Pelo consenso das commodities, o andar de cima da sociedade se preservou diante do sentido geral da decadência nacional a dominar a maior parte dos brasileiros. Enquanto o rentismo valoriza o estoque da riqueza velha pela financeirização, o modelo primário-exportador potencializa a geração de riqueza nova associada ao rebaixamento do custo do trabalho e ao extrativismo sem limites do abuso dos recursos naturais minerais e vegetais.
Assim, a integração do Brasil nas cadeias globais de valor se especializou em mercadorias de diminuto valor agregado, o que favoreceu as corporações transnacionais que contaram, inclusive, com medidas governamentais redutoras dos direitos laborais, conforme confirmam as reformas trabalhista de Temer e previdenciária de Bolsonaro. Para a classe trabalhadora, a desvalorização e sofrimento resultaram da perda do horizonte do emprego assalariado formal mediante à prevalência das ocupações gerais, incapazes de gerar identidade e pertencimento coletivo, bem como a perspectiva de mobilidade social ascendente.
No âmbito espacial, uma espécie de retomada da fragmentação gerada por economias de enclaves se estabeleceu entre o interior com algum dinamismo econômico gerado por sua conexão e dependência do exterior e as áreas litorâneas submetidas ao desmonte das cadeias produtivas endógenas. Por conta disso, houve a remontagem de novas forças sociais que dominaram o cenário da política local, regional e nacional, consolidando nas próprias elites dirigentes a lógica da transferência de componentes da natureza e da produção e extração de matérias-primas ao exterior.

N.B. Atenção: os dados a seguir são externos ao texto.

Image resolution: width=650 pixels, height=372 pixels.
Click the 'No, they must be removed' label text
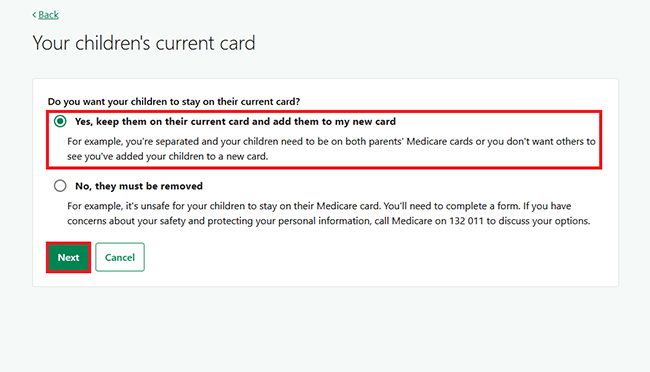point(139,186)

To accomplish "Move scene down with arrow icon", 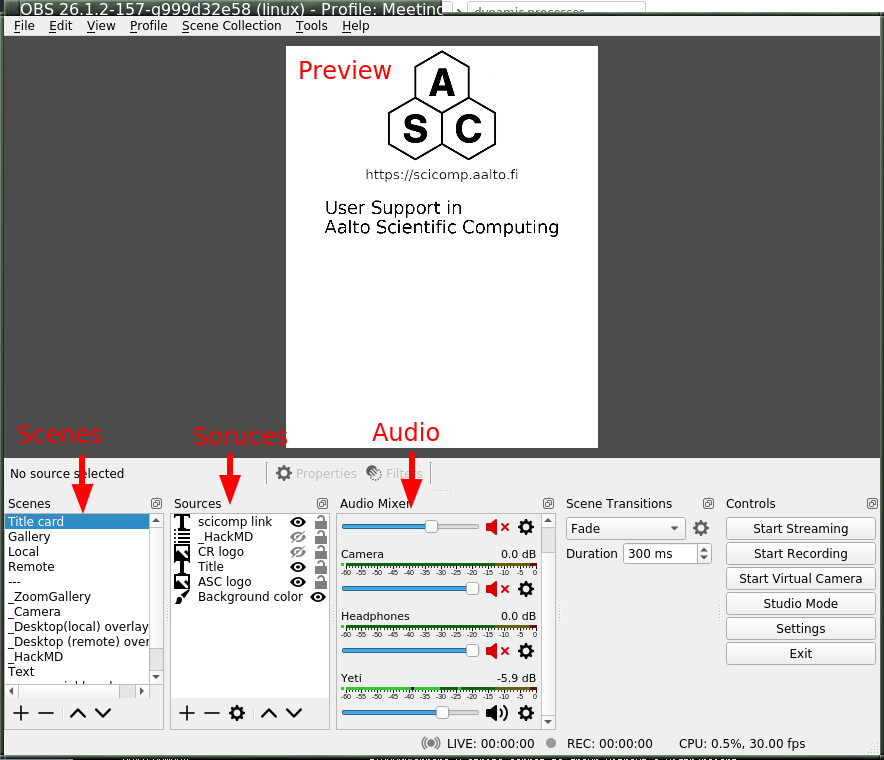I will tap(103, 713).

Visto como uma via rápida para o crescimento econômico, o consenso das commodities se fortaleceu pelos resultados concretos obtidos na lucratividade financeira gerada nos negócios com o comércio externo, sejam exportadores, sejam importadores. De todo o modo, a economia nacional está cada vez mais transformada em reflexiva do exterior, submetida à volatilidade da demanda, preços e nível das ocupações.
Em boa parte do
tempo, a trajetória ascendente dos preços formados nos mercados internacionais
de matérias-primas e bens de consumo consagrou o processo de reprimarização
econômica. Mediante aprofundamento do processo de trocas externas desiguais, a
soberania alimentar acentuou-se concomitante com a dependência da importação de
bens e serviços de maior valor agregado e conteúdo tecnológico.
Isso porque o
complexo extrativista se ampliou, contemplando um conjunto de atividades que
atende da mineração e combustível fóssil ao conjunto do agronegócio. A grande
escala dos empreendimentos envolvidos redefiniu a dimensão dos investimentos à
forma com que o país se encontra posicionado nas cadeias globais de
valor.
Em síntese, o
consenso das commodities reconstituiu internamente tanto a
ordem econômica como o sistema político de dominação. A gravidade disso para a
sociedade brasileira, especialmente para o andar de baixo, assenta-se na
desestruturação do mundo do trabalho, na insegurança alimentar e na enorme
parcela da população sobrante aos requisitos da raquítica acumulação de
capital.
Como não poderia
deixar de ser, a inflexão primário-exportadora tem sido acompanhada pela
expansão de conflitos, especialmente socioambientais. As lutas pela terra
mobilizam populações originárias e segmentos da agropecuária familiar, assim
como nas cidades as ações contrárias à superexploração do trabalho.
Em reação, os
ataques à democracia se sucedem, sobretudo quando governos progressistas buscam
implementar medidas de interesses populares. No campo político, o movimento de
continuidade e descontinuidade avançou sem que a ruptura plena com o
neoliberalismo tenha ainda sido possível ocorrer.